Saat ini kondisi udara di perkotaan Indonesia sudah sangat memburuk yang
diakibatkan oleh polusi udara yang tinggi. Badan WHO pada bulan Agustus
tahun 2011 mengeluarkan laporan mengenai tingkat polusi udara di seluruh
kota besar dunia dengan menggunakan standar PM10. Dari lima kota di
Indonesia yang diamati oleh WHO, hanya Kota Pekanbaru yang standar polusi
rata-rata per tahun di bawah standar WHO. WHO menetapkan standar aman
polusi PM10 per tahun sebesar 20 µg/m3. Dari data yang diambil WHO pada
2008, tingkat polusi PM10 Pekanbaru adalah 11 µg/m3. Kota-kota besar lain
di Indonesia seperti Jakarta, Surabaya, Bandung dan Medan, memiliki tingkat
polusi yang jauh di atas batas aman WHO. Jakarta misalnya, standar polusi
udara yang dicatat WHO tahun 2008 yang lalu adalah 43 µg/m3 atau 200% di
atas standar aman WHO. Angka ini meningkat pada 2009 menjadi 68,5 µg/m3
atau lebih dari 300% dari standar aman WHO. Tahun 2010 angka ini diklaim
turun walaupun masih 200% di atas standar WHO menjadi 48,5 µg/m3 karena
efek diselenggarakannya program bebas kendaraan bermotor di Jakarta
(Jakarta Car Free Day).
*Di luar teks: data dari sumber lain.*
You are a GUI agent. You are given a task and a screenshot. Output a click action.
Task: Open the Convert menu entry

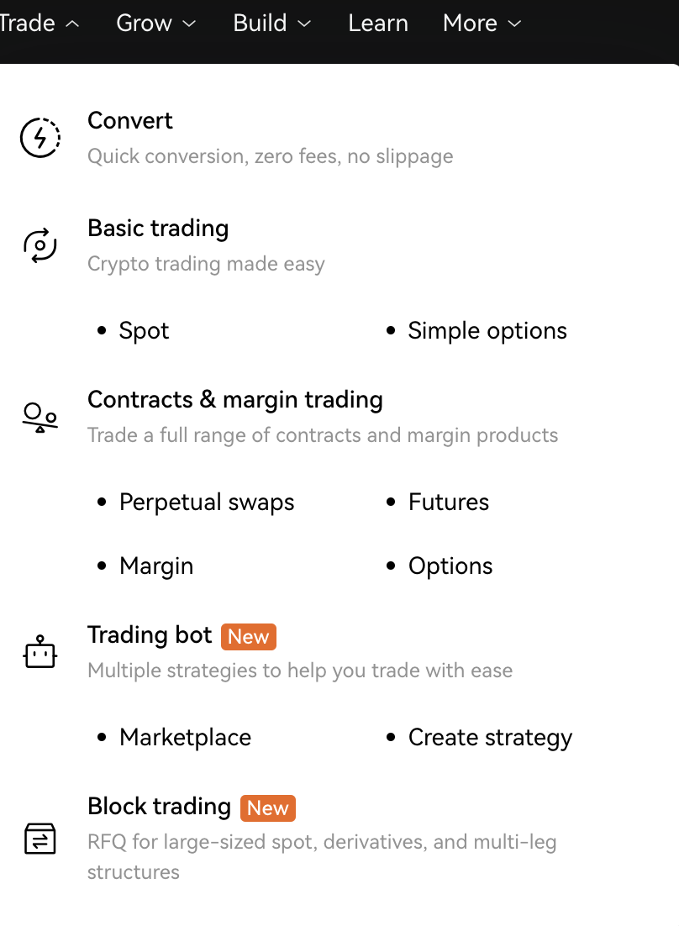[130, 121]
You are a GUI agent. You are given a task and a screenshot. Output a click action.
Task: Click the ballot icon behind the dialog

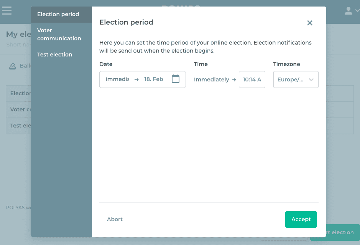tap(13, 66)
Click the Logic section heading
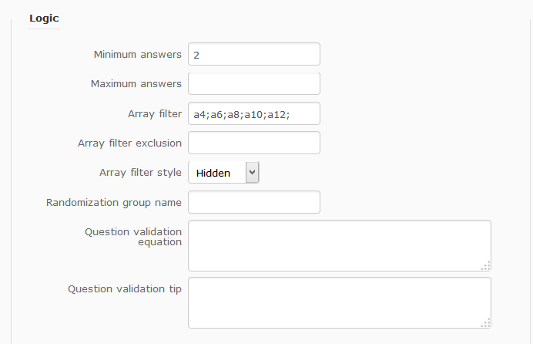Image resolution: width=533 pixels, height=344 pixels. pyautogui.click(x=44, y=18)
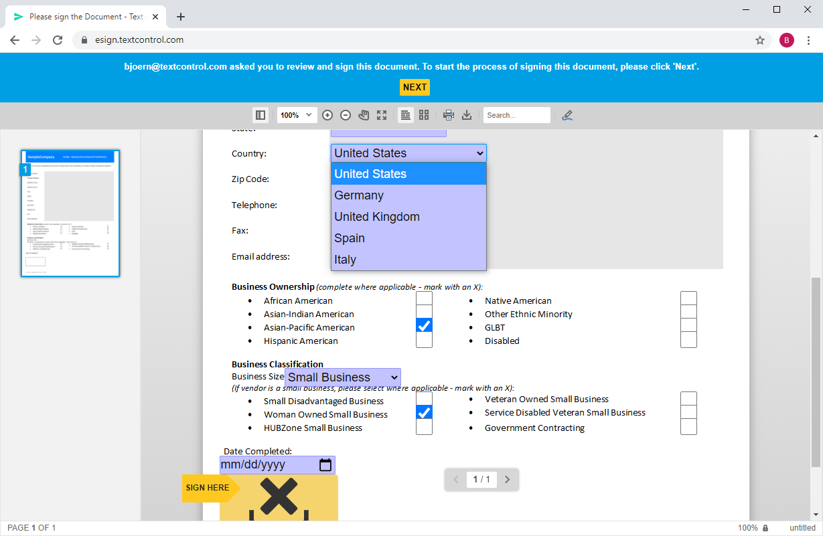
Task: Uncheck the Asian-Pacific American checkbox
Action: click(x=424, y=325)
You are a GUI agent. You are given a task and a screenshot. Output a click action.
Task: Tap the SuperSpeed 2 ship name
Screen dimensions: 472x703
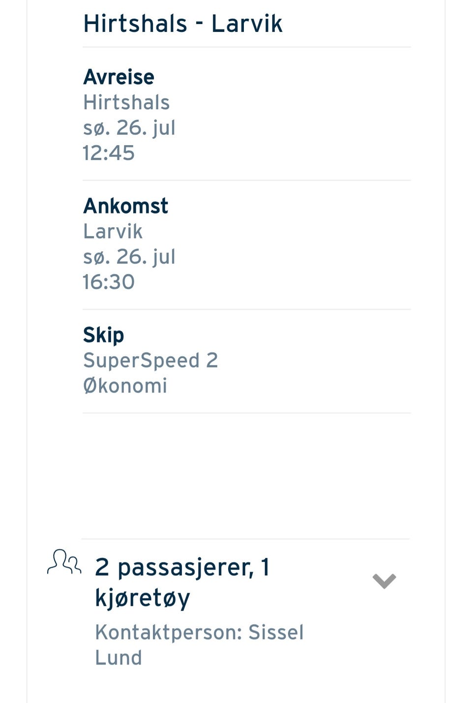[x=150, y=361]
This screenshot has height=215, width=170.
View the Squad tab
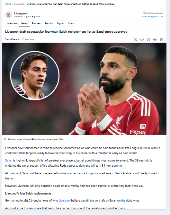(60, 23)
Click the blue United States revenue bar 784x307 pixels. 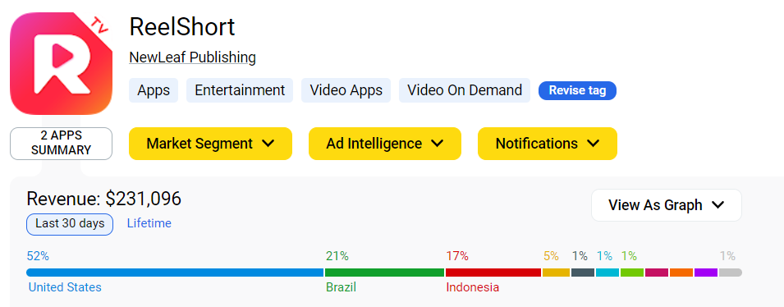point(175,273)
Tingkat polusi Surabaya, Bandung dan Medan
[7]
menurut laporan WHO lebih parah dari Jakarta. Standar polusi PM10 di Kota
Kembang mencapai rata-rata 51 µg/m3 per tahun. Di Surabaya, nilainya
mencapai 69 µg/m3 dan Medan mencapai 111 µg/m3 per tahun. Angka-angka
di atas memberikan gambaran nyata betapa buruknya tingkat polusi udara di
kota-kota besar di Tanah Air. Pokok permasalahan polusi udara perkotaan
tidak hanya berhenti di sumber polusi, namun sudah melebar ke regulasi.
Menurut Peraturan Pemerintah No.41/1999 tentang Pengendalian Pencemaran
Udara, baku mutu udara ambien nasional untuk PM10 adalah 150 µg/m3 per
hari, lebih dari 700% di atas standar aman WHO [7].
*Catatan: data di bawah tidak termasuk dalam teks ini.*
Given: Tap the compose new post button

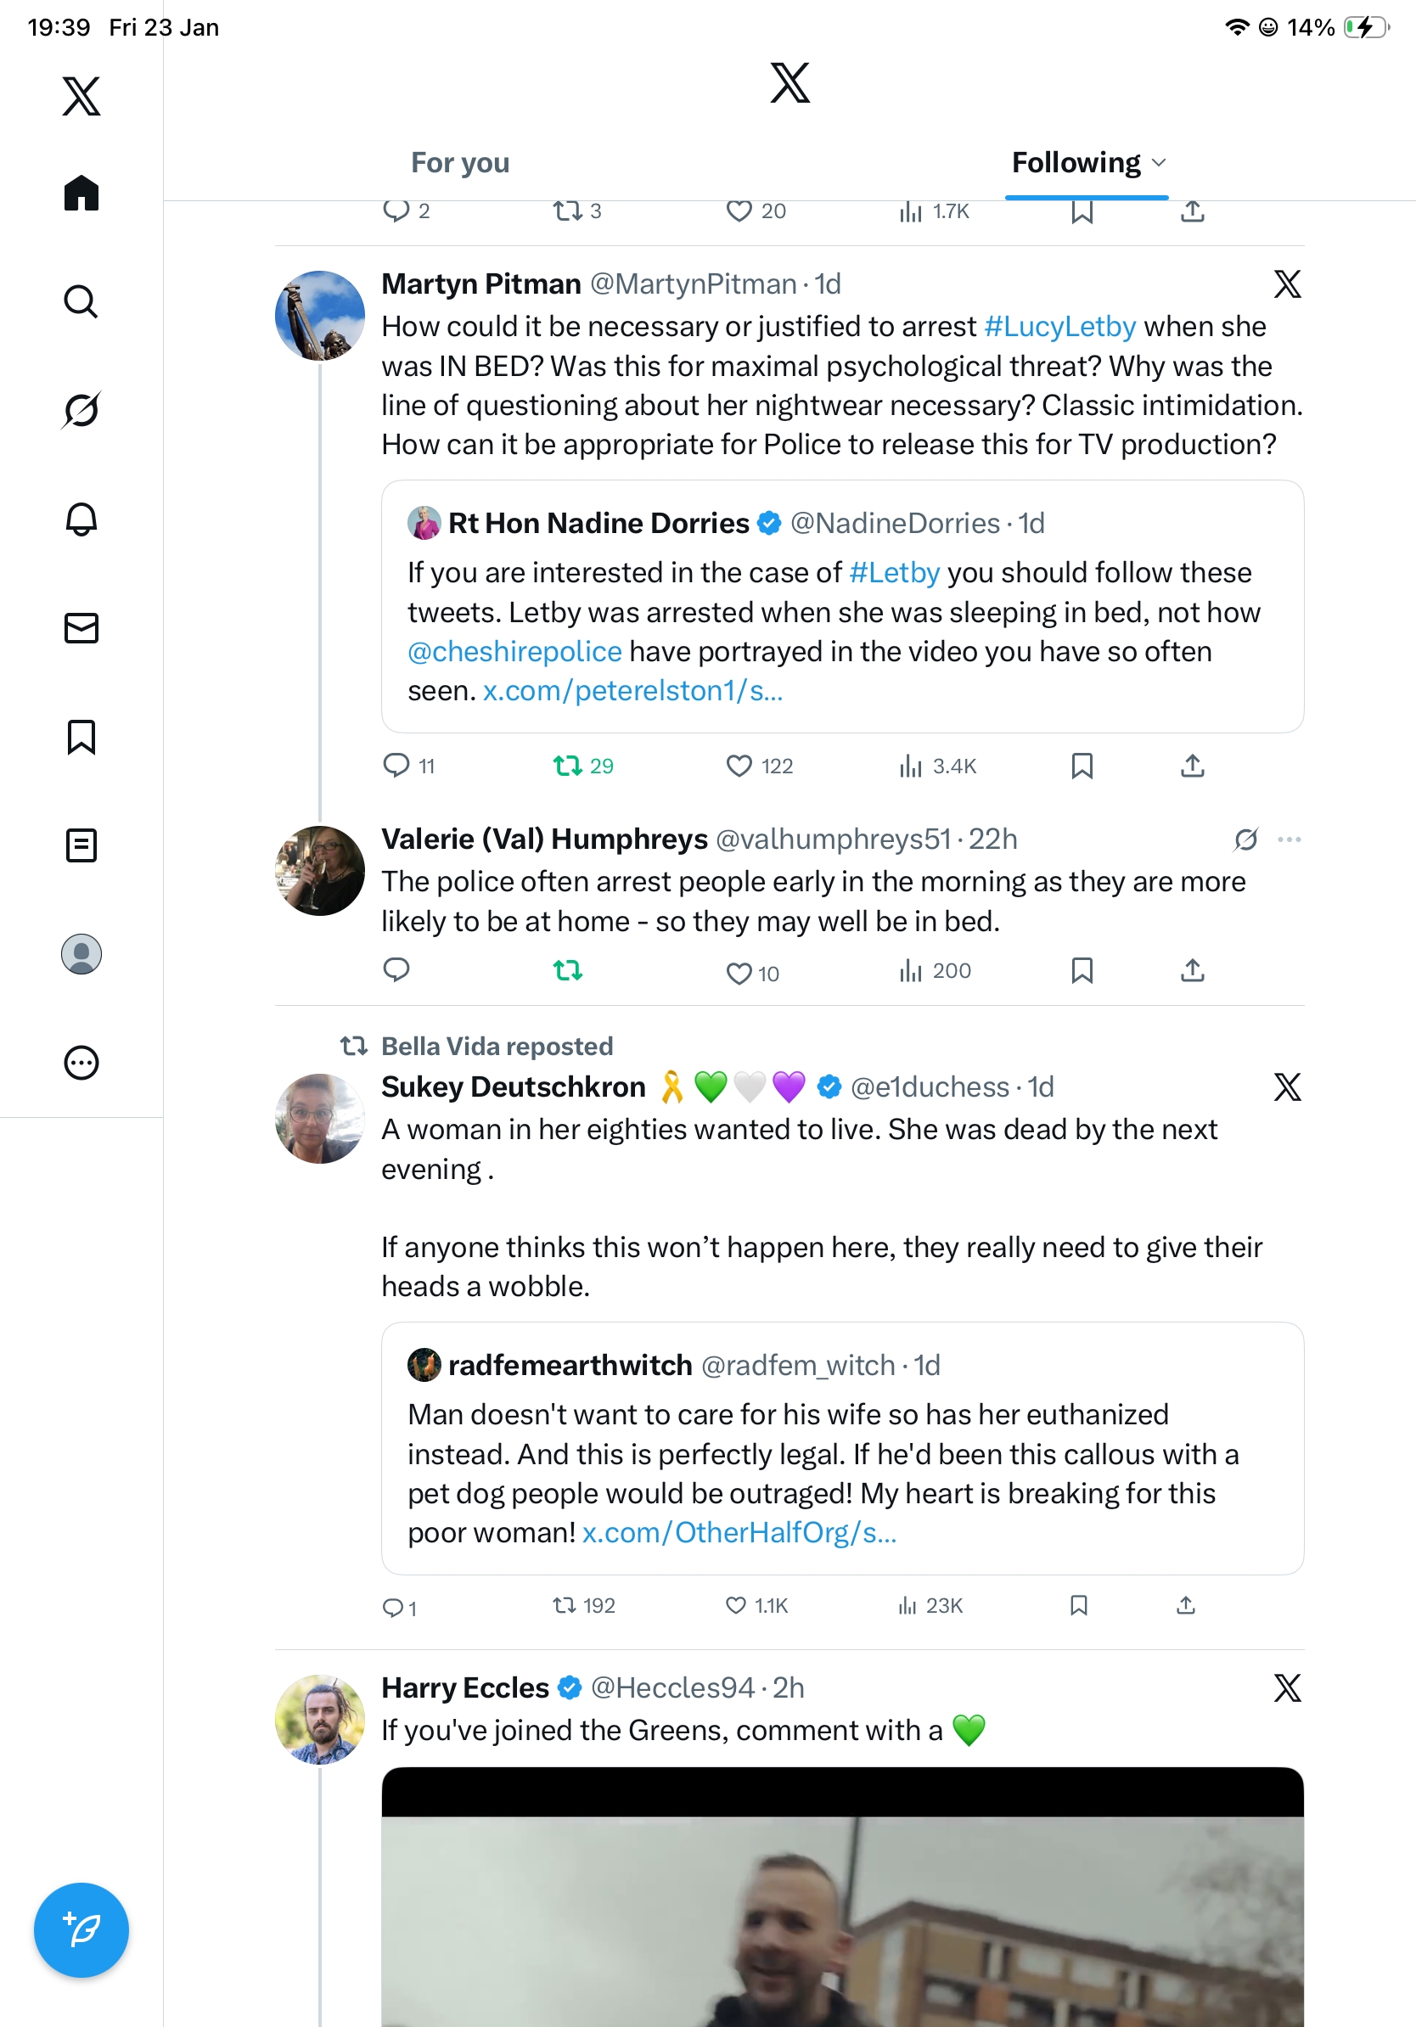Looking at the screenshot, I should (x=80, y=1930).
Udara ambien adalah udara bebas di permukaan bumi pada lapisan troposfer
yang berada di dalam wilayah yurisdiksi Republik Indonesia yang dibutuhkan
dan mempengaruhi kesehatan manusia, makhluk hidup dan unsur lingkungan
hidup lainnya. Standar itu hingga kini belum berubah. Padahal, semakin
banyak penelitian ilmiah yang menghubungkan pencemaran udara terhadap
risiko kesehatan.

1.4.3 Penggunaan Masker

Menggunakan masker terbukti merupakan cara yang mudah, murah dan efektif untuk
mengurangi paparan populasi udara terhadap kesehatan pemakai. Pemakaian masker dapat
mengurangi gejala-gejala penyakit jantung, menurunkan tekanan darah, dan meningkatkan
denyut nadi. Selain itu, fungsi paru-paru mereka yang tidak memakai masker. Para peneliti di
Beijing, Cina dan India masker terbukti efektif dalam penggunaannya.